License keys will represent the entitlement of the bearer, and by extension, the switch(es) covered by that key, a software download. License keys may take several forms, among them:

• License keys purchased to extend entitlement to switches not covered by other agreements with a particular distribution partner;
• License keys purchased to extend entitlement to switches outside the warranty period, or;
• License keys representing switches covered under a BladeHarmony Manager Premium Services contract.

Logic top

The logic of WEVR is that the user registers as an administrator of a BLADE switch, then follows download links provided by either partner website or electronic communication to obtain the desired switch image.

The download of switch software images requires that the target switch be entitled to the software, and that entitlement is determined via either the switch serial number, a valid license key, or a combination of the two.

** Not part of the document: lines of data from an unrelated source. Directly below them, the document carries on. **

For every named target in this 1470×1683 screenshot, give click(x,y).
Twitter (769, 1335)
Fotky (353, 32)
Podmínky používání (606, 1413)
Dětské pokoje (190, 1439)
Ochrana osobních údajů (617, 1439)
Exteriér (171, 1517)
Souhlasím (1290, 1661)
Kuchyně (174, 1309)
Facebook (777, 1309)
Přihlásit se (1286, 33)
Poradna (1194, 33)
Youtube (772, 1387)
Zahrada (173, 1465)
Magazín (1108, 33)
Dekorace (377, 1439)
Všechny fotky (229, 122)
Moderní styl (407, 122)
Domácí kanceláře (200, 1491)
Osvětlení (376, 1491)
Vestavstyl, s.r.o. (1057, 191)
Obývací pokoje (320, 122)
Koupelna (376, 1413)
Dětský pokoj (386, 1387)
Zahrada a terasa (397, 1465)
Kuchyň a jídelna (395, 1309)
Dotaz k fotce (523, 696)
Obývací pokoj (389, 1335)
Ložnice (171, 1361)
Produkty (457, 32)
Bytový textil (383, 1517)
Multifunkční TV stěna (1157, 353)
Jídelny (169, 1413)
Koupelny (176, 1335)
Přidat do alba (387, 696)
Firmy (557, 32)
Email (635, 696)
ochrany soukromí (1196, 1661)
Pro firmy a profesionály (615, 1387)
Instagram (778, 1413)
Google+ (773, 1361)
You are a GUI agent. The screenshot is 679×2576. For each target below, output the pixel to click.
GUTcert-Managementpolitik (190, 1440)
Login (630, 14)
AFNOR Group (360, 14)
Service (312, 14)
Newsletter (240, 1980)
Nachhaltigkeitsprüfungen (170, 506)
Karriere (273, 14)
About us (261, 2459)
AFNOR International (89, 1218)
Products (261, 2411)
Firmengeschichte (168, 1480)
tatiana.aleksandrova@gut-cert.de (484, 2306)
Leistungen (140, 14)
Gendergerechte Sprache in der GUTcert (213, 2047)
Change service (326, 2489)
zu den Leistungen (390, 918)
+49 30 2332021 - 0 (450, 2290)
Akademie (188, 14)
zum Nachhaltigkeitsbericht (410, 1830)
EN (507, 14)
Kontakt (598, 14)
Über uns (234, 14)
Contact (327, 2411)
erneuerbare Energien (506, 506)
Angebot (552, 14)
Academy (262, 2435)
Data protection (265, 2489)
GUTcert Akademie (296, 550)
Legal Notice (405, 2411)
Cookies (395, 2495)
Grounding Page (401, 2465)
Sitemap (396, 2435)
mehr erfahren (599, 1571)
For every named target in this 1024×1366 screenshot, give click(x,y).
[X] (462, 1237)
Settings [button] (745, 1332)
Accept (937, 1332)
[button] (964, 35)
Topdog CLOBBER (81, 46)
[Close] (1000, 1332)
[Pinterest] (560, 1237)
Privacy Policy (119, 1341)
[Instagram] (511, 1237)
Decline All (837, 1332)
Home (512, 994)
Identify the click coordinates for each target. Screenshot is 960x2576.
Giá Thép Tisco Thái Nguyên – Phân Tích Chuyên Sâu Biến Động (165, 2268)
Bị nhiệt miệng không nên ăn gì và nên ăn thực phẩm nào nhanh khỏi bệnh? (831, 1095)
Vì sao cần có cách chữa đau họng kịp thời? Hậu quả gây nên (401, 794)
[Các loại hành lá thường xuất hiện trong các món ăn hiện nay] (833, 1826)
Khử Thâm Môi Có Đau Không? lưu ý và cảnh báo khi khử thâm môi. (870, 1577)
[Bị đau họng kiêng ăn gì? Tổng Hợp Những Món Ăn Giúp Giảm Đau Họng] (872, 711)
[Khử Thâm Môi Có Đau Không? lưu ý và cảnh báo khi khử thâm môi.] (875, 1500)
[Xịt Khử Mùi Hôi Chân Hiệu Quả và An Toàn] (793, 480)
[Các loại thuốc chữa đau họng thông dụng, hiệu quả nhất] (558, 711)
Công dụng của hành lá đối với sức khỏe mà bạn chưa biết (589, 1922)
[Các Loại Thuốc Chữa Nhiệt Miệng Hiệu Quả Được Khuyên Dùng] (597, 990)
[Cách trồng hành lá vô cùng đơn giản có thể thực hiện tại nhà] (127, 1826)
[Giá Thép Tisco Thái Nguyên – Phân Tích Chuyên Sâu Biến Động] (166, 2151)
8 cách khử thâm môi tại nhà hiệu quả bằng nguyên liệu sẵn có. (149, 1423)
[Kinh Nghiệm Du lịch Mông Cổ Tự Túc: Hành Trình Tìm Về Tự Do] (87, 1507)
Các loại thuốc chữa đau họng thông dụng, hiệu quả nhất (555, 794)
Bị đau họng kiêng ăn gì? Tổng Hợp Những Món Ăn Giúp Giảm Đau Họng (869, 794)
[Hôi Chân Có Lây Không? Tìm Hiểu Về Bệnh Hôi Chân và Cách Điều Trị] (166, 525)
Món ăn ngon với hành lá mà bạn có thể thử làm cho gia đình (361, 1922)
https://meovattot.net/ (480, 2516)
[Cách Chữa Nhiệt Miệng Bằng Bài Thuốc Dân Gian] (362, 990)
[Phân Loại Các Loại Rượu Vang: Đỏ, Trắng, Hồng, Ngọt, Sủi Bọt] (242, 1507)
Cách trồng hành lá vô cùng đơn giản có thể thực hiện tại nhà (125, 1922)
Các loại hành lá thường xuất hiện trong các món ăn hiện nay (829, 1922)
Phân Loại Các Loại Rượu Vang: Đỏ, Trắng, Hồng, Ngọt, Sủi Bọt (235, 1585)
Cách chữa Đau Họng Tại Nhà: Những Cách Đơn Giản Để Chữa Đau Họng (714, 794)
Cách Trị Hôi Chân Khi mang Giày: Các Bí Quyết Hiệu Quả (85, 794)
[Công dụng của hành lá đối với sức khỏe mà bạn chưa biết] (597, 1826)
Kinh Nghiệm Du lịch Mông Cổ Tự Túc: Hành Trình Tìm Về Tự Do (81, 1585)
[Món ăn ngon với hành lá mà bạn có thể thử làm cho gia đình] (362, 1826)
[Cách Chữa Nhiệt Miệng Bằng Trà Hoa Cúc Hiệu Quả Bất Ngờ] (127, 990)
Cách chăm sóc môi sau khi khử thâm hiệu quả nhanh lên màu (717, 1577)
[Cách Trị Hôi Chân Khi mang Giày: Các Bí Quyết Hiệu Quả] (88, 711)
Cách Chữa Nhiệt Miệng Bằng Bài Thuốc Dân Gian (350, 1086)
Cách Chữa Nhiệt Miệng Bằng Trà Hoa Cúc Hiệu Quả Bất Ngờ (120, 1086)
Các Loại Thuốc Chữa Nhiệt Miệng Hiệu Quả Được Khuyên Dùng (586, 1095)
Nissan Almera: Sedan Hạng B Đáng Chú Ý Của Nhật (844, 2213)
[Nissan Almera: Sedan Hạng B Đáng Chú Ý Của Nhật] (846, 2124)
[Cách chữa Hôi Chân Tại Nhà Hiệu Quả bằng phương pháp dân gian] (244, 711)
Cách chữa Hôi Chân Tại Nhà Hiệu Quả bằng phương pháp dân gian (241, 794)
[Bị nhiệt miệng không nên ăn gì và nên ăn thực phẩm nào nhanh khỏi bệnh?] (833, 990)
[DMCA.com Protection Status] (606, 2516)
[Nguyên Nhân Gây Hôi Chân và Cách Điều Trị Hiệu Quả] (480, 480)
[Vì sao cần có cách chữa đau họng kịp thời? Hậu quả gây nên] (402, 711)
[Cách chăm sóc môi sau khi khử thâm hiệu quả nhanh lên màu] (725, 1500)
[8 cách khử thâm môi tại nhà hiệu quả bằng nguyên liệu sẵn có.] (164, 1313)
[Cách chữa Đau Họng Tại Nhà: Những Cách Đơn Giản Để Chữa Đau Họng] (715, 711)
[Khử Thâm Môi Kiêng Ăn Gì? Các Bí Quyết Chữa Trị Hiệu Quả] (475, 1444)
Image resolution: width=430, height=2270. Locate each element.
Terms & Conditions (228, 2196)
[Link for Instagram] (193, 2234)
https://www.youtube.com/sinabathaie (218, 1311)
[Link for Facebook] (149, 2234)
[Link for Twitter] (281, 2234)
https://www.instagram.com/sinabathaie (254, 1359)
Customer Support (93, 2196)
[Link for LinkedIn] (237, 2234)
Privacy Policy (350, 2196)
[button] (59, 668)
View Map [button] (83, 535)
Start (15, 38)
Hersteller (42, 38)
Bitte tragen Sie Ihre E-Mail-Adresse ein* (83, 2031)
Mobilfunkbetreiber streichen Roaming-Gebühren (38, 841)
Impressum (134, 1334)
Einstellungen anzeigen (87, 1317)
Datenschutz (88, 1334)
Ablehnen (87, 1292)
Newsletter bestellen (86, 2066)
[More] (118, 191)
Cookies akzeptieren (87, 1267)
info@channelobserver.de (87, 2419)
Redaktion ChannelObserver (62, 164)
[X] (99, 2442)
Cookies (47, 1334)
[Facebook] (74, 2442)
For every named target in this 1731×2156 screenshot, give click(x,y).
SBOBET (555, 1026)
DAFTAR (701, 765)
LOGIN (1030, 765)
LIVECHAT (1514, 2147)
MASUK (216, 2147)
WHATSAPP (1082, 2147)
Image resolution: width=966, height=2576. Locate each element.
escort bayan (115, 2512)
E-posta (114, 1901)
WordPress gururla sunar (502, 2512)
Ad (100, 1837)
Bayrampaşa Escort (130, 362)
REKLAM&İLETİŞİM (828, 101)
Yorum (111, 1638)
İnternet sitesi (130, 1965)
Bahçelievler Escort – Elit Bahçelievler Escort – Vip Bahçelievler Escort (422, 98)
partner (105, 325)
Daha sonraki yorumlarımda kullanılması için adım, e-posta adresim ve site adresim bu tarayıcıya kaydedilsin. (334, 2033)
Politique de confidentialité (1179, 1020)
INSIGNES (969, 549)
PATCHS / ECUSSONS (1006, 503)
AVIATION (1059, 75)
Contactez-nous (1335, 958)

In general terms, the process is as follows:

For a New User top

1. Select URL for file desired.
2. Get redirected to BLADE site.
3. Select “Create Account.”
4. Enter required information [Profile Information]
5. Login.
6. Enter switch serial numbers on Profile Management page [Register Products]
7. Logout.
8. Return to URL for file desired.
9. Get redirected to BLADE site.
10. Sign in as Returning Member
11. Follow selection to download file.

Returning User top

1. Select URL for file desired.
2. Get redirected to BLADE site.
3. Follow selection to download a file.

Finding Your Serial Number top

There are three ways to find your serial numbers. One involves physical inspection of the device to read the labels which is often inconvenient because it interrupts use. But there are two other ways that one can obtain serial numbers centrally/remotely from our devices without physically reading them from the labels on the device: via CLI or via SNMP. Both require connectivity to your switches and knowledge of their IP addresses.

Via Physical Inspection top

The serial number is located on a small sticker usually on the bottom of the switch. It will look something like: WQ1WDX4BM7921

Via CLI top

Telnet/SSH to the device and issue the command: /info/sys/general

Output similar to following will be displayed. The serial number has been highlighted.

Via SNMP top

Using an off-the-shelf SNMP freeware tool such as iReasoning MIB browser, one can query devices via SNMP.

Some caveats are:

1. One needs to know a little bit about SNMP, MIBs, etc in order to use this method. Most network admistrators have this knowledge already.
2. One needs to know the read community name of your switch (‘public’ is the default) in order to query the device.

Below is a table that has all that one needs to know to retrieve the serial numbers with an MIB browser tool.

Info for Retrieving Serial Numbers with an MIB Browser Tool

Device	MIB filename	Name	OID
GbESM L2/3	GbESM-1G-L2L3.mib	hwSerialNumber	1.3.6.1.4.1.1872.2.5.1.3.1.18.0
GbESM L2/3 OFM	GbESM-1G-L2-SM.mib	hwSerialNumber	1.3.6.1.4.1.1872.2.5.1.3.1.18.0
1:10 GbESM	GbESM-10U-L2L3.mib	hwSerialNumber	1.3.6.1.4.1.1872.2.5.1.3.1.18.0
1:10 GbESM OFM	GbESM-10U-SC.mib	hwSerialNumber	1.3.6.1.4.1.1872.2.5.1.3.1.18.0
GbESM L2/7	aosswitch.mib	hwSerialNumber	1.3.6.1.4.1.1872.2.5.1.3.1.18.0
10G ESM	GbESM-10G-L2L3.mib	hwSerialNumber	1.3.6.1.4.1.26543.2.5.1.3.1.18.0
10G ESM OFM	GbESM-10G-SC.mib	hwSerialNumber	1.3.6.1.4.1.26543.2.5.1.3.1.18.0

New Tool Coming top

In about a month we expect to deliver a a free, simple, easy-to-use tool, that will discover your BNT switches and report their serial numbers automatically (using SNMP). The serial number output of this tool will be able to be imported directly into Blade’s product number registration system.